→ Problem to work on
Output nothing except the lines from the one containing "Screen dimensions: 900x411" through the final line of the data, both included, typed exactly, minus the pictures.

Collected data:
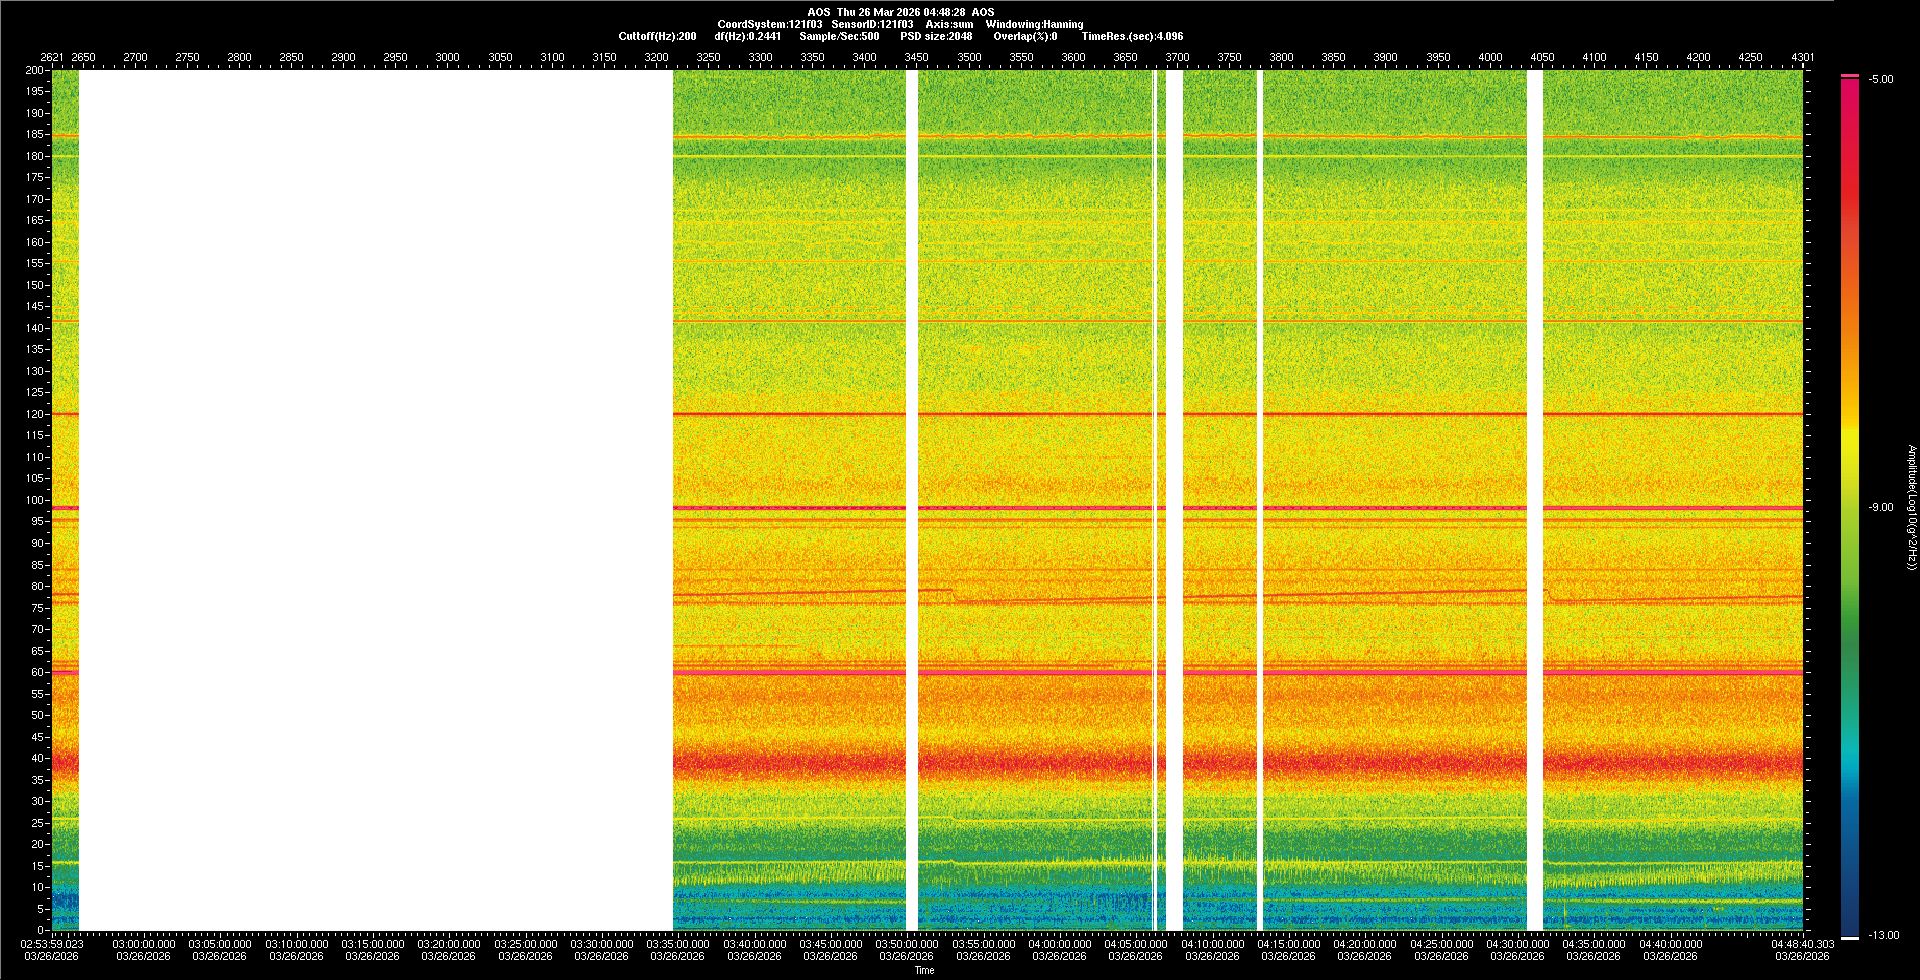Viewport: 1920px width, 980px height.
Task: Click the PSD size:2048 parameter
Action: coord(935,36)
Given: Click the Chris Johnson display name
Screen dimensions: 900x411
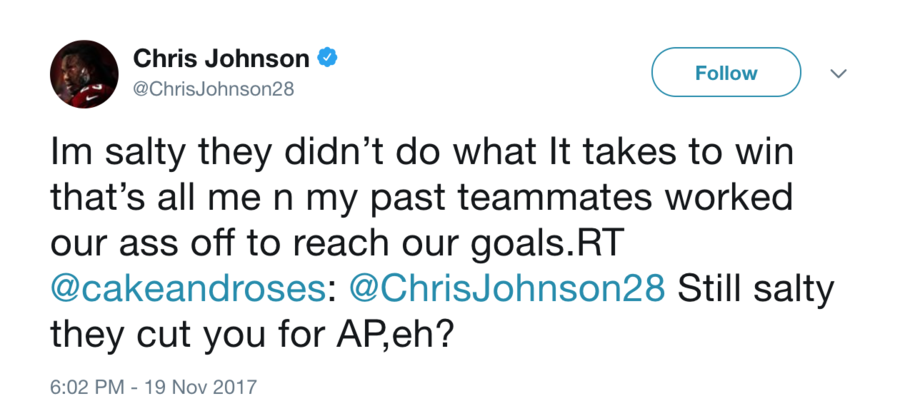Looking at the screenshot, I should pyautogui.click(x=222, y=57).
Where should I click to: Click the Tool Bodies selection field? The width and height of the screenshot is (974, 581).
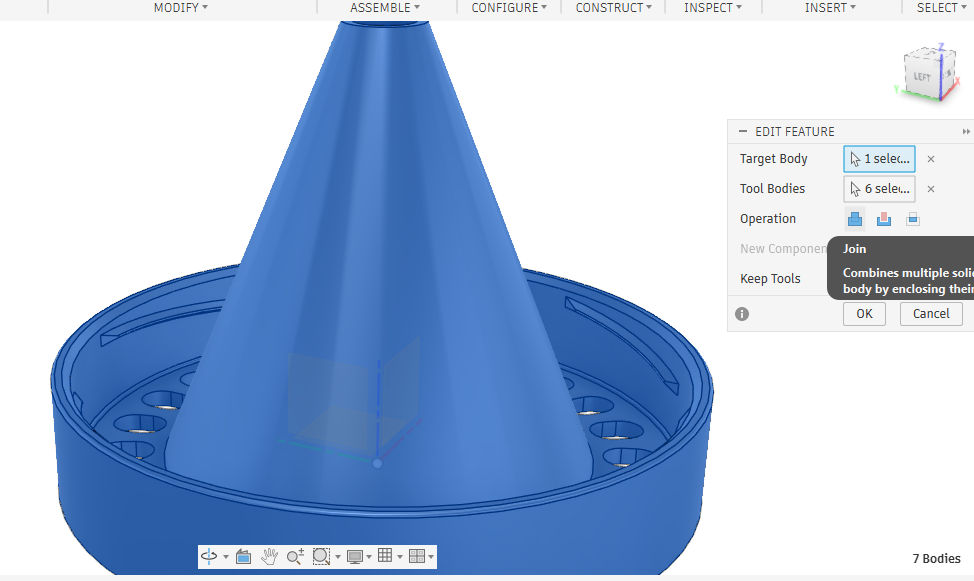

→ Output for this task
Screen dimensions: 900x411
Looking at the screenshot, I should pyautogui.click(x=222, y=57).
Where should I click to: Click the Tool Bodies selection field? The width and height of the screenshot is (974, 581).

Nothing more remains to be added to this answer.